Access to diagnostic colonoscopy is crucial to finding CRC earlier and at a less advanced stage to decrease the associated morbidity and mortality. Inequity in access to outpatient diagnoses, with the knowledge that acute diagnoses are associated with worse outcomes, may be a major contributing factor in the higher burden of CRC mortality among Māori. Inequity in accessing colonoscopies therefore has serious implications.
At Te Whatu Ora Counties Manukau (CM) during our study period (January to December 2018), patients referred for colonoscopy were required to organise their appointment with the Gastroenterology Department following an accepted referral. As of 2023 this system remains unchanged. Patients classified as urgent were contacted via phone and a procedure time was negotiated. For patients with non-urgent and surveillance colonoscopies a text or letter was sent to the patient. The patient then had 10 working days to make contact with CM to negotiate their procedure time. If no contact was made then the patient was removed from the waiting list and a letter sent to the patient and their general practitioner (GP) to inform them they have been “removed off the waiting list” (ROWL). If after this second contact the patient did initiate contact with CM, they were able to negotiate a time for their procedure. If still no contact was made in the next 5 working days, the patient was then advised by letter to see their GP for a re-referral for a colonoscopy.
We hypothesise that part of the reason Māori have a lower survival rate than non-Māori is due to decreased access to colonoscopy. This results in an increased rate of diagnoses being made in the acute setting where the stage is more advanced and rates of complications are increased, resulting in poorer survival outcomes.

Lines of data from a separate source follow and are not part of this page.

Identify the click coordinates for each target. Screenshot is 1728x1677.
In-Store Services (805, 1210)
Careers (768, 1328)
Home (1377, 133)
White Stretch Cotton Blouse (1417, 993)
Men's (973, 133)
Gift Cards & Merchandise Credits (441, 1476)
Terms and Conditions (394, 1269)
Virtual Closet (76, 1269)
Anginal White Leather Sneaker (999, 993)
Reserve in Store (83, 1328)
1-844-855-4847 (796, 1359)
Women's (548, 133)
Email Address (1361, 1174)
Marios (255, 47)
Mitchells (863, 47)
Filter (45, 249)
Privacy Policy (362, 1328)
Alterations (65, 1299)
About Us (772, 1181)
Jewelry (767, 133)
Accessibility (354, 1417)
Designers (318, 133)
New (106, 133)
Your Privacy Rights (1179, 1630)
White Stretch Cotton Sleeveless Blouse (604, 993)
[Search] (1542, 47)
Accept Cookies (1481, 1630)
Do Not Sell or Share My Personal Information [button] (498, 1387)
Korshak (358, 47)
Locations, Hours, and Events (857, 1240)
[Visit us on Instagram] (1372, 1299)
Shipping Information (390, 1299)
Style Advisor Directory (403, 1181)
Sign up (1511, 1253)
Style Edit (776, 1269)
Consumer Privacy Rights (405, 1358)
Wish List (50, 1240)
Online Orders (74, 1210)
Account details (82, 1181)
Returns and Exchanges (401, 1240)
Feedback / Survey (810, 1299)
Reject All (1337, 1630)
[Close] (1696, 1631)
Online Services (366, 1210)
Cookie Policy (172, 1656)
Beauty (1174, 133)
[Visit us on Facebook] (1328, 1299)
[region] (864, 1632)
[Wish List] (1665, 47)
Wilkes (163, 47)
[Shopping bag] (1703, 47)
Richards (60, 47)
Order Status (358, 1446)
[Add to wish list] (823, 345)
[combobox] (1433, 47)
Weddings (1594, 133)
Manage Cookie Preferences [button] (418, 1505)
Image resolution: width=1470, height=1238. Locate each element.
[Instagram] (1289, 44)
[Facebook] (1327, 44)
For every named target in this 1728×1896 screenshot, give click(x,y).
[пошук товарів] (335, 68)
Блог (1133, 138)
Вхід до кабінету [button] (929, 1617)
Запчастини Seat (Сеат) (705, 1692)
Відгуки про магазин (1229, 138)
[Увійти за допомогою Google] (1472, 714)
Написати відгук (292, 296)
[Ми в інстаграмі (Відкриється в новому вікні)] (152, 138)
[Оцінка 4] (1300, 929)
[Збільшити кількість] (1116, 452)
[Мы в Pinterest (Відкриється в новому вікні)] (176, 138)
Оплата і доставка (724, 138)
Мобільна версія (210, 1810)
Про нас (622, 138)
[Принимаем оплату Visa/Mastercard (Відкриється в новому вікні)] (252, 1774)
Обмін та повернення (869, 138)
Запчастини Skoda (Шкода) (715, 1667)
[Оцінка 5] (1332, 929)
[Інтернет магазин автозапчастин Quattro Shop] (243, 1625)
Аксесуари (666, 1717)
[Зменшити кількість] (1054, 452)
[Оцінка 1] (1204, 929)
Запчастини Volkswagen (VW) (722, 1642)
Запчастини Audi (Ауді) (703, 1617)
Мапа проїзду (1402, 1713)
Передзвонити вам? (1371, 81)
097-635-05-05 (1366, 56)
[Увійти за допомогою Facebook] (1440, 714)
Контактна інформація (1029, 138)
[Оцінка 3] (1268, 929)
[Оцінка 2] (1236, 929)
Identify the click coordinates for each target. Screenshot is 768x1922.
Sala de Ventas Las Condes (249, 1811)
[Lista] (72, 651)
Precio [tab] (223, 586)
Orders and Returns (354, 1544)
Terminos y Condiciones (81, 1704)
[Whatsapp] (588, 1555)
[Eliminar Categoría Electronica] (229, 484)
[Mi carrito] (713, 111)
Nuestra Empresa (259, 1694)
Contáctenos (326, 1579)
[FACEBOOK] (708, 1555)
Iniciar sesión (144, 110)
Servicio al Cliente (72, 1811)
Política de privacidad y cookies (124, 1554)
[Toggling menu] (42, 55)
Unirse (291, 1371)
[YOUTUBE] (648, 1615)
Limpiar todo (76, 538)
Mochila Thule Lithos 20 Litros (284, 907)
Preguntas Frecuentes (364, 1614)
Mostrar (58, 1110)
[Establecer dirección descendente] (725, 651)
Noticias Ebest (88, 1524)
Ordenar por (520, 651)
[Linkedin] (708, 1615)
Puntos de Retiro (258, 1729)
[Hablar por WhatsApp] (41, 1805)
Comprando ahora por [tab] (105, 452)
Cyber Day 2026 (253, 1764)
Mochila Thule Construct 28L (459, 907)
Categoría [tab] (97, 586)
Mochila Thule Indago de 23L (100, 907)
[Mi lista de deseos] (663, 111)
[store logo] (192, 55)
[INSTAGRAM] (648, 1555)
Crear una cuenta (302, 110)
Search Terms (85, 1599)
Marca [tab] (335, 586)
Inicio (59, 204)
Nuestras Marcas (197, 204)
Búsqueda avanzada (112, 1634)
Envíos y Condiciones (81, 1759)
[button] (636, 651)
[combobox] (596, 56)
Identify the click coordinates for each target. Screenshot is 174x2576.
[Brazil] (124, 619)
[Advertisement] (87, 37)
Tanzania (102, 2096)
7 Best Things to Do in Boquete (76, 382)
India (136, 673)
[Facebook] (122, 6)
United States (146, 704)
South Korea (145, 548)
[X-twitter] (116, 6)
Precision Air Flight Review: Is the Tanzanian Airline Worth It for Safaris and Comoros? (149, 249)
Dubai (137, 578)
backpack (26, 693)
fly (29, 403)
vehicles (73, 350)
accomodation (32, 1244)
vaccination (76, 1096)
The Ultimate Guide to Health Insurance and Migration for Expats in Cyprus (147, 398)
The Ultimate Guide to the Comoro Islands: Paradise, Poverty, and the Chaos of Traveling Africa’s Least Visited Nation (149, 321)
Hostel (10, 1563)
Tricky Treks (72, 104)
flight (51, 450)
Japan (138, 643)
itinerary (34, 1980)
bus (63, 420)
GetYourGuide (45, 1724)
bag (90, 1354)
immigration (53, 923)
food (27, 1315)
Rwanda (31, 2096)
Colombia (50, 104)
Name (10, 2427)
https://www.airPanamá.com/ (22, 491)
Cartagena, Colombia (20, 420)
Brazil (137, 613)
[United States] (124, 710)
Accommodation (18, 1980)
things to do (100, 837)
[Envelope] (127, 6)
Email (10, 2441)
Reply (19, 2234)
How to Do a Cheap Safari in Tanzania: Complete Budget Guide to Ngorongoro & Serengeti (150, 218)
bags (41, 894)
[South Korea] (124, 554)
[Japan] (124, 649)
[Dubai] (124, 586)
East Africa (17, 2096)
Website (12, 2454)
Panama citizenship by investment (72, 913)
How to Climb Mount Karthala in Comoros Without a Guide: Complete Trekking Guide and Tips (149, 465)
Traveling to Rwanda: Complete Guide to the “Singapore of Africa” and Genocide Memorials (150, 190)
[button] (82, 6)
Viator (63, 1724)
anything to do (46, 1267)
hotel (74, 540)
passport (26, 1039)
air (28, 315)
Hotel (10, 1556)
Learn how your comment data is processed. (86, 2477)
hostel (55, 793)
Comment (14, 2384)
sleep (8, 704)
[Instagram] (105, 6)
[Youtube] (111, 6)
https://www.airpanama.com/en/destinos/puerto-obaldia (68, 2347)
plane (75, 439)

This study aims to quantify any difference between Māori and non-Māori in access to colonoscopy at CM.
Methods
Positioning
This study incorporates an Indigenous Kaupapa Māori Research (KMR) positioning. This is reflected through inclusion of Māori leadership within the research team, putting Māori at the centre of the research question/objectives, rejection of cultural-deficit or victim-blame analyses and use of a conceptual framework that incorporates a structural determinants approach to critique issues of power, racism and privilege at a system (versus individual) level.[[9]]
Patients and variables
The data were obtained from CM Gastroenterology Department internal records and provided to the research team following local ethics approval from the Auckland Health Research Ethics Committee. A total of 7,184 patients had an accepted referral for a colonoscopy made to CM in 2018.
Descriptive variables included gender (recorded as male/female) and age (<25years, 5-year age bands and >85years). Prioritised ethnicities included in the referrals were grouped into Māori, Pacific, Asian, Other and NZ European as per the New Zealand Ethnicity Data Protocols.[[10]] Domicile codes were used to classify each patient’s level of deprivation into quintiles using the New Zealand Deprivation Index 2013 (NZDep2013; Quintile 1 being least deprived to Quintile 5 being most deprived).[[11]] All referrals when accepted were graded by referral priority as urgent (aim to complete within 2 weeks), semi-urgent (aim to complete within 8 weeks) and surveillance (2 years). Referral sources were recorded as internal (referrals from within CM) and external (referrals from primary healthcare).
Outcome variables included: colonoscopy performed or ROWL with reason listed as “unable to contact”. No other reasons for ROWL were recorded.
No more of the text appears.